アンモニアの合成実証試験装置
アンモニアの合成実証試験装置

 日揮は発電燃料用のアンモニアを安価に製造するための研究を加速している。再生可能エネルギーの電気で水分解した水素を原料とするアンモニア製造技術が対象。既に白金族元素系の触媒を使った実証で大量生産できるめどは付いた。ガスタービンに投入して発電も成功。今後は発電出力を大規模化し、石炭などと混焼して二酸化炭素(CO2)の排出削減効果を探る。

 従来手法は天然ガスからアンモニアを製造している。新手法が実用化に至れば化石資源を使うことなくアンモニアで発電できるため、資源の乏しい日本に大きな利益をもたらす可能性がある。

 日揮は今回の研究開発で、文献などを参考にしながらアンモニア製造に適切な触媒を探した。見つけ出したのが、水素と窒素を低温・低圧環境で合成できる白金族元素のルテニウム触媒だ。水素と窒素の合成方法で主流の鉄系触媒は高圧環境が必要。ルテニウム触媒は比較的低圧な環境でも合成できるため、製造費を引き下げられる利点が見込める。

 ルテニウム触媒を用いて実証した結果、低温で合成できるだけではなく数十キログラム単位の大量生産も可能だった。合成したアンモニアは、既に出力47キロワットのガスタービン発電機に投入。無事に試験は終了している。今後は発電出力を大規模化し、石炭などと混焼してCO2排出削減効果を探る。

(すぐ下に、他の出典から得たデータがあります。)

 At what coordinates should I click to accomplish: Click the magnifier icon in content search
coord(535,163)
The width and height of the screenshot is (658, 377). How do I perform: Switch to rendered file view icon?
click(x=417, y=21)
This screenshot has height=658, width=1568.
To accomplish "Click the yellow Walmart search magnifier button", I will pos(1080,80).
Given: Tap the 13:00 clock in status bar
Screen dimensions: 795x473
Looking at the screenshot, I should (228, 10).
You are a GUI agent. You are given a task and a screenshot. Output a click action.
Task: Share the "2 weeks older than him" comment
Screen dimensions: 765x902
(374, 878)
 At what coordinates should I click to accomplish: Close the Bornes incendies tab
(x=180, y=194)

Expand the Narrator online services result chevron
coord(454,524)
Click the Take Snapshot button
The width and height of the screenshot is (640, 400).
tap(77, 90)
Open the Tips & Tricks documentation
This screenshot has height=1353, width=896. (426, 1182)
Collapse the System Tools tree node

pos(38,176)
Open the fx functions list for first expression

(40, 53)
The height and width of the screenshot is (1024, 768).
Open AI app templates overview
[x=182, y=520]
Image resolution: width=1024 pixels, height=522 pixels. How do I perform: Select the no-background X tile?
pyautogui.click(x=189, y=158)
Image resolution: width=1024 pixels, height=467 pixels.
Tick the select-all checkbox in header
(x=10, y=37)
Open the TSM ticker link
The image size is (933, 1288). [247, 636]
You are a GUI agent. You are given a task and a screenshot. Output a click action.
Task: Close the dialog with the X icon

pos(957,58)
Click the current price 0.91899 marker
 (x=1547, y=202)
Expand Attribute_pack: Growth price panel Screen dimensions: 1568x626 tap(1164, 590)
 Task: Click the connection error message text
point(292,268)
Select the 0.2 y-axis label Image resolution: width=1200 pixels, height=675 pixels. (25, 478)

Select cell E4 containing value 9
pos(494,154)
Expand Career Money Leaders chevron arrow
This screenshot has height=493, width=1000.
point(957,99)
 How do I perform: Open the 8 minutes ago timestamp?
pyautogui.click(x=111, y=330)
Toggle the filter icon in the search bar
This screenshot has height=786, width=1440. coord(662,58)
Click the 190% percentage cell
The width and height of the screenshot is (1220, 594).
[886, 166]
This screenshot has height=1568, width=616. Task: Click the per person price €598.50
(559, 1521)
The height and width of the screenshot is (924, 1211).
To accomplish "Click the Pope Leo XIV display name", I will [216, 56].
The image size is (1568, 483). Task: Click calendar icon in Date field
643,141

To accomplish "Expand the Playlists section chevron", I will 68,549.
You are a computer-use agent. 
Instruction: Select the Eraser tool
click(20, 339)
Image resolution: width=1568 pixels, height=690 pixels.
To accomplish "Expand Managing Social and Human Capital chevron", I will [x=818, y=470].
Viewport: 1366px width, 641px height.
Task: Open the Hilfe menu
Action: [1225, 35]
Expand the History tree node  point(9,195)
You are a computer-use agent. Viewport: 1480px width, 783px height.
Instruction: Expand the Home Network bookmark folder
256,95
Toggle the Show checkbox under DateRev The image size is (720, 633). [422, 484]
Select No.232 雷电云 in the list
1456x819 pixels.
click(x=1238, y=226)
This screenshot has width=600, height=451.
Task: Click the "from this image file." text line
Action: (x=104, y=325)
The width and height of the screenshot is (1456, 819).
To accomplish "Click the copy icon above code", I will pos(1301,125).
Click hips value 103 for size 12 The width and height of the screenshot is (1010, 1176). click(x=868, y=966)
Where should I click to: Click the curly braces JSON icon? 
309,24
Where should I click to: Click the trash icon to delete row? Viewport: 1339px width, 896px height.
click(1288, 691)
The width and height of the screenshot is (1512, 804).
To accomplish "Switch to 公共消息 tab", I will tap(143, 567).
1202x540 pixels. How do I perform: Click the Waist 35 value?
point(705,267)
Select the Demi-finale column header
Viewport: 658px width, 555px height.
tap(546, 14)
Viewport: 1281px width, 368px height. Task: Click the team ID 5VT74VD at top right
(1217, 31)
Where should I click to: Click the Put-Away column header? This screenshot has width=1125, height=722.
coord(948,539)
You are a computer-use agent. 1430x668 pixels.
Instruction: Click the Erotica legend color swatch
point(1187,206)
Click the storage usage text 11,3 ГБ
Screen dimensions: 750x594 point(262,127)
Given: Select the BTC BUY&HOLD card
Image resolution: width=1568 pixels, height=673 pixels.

 新たな手法でアンモニアを製造できるめどは立ったものの、製造費の高さが課題として残る。再生可能エネを用いると天候によって出力が変動し、水素の製造量も安定しない。同時にアンモニアの生産量にもばらつきができてしまう。

 研究開発に取り組む日揮技術イノベーションセンター技術研究所の藤村靖所長は、安価に製造するためにも発電とアンモニア製造プラントの効率を「総合的に引き上げることが鍵になる」と話している。

 今回の研究は発電用途だが、アンモニアの大半は肥料として使われている。再生可能エネ由来のアンモニアが広まれば肥料用も化石資源を使わずに生産できるため、藤村所長は「さらなるCO2排出量の削減に貢献できる」とも期待している。

 日揮が取り組むアンモニアの研究は、内閣府総合科学技術・イノベーション会議の戦略的イノベーション創造プログラムの一環。同社などは2014年から「エネルギーキャリア」を研究テーマに掲げて、水素を原料としたアンモニア合成プロセスの研究に取り組んできた。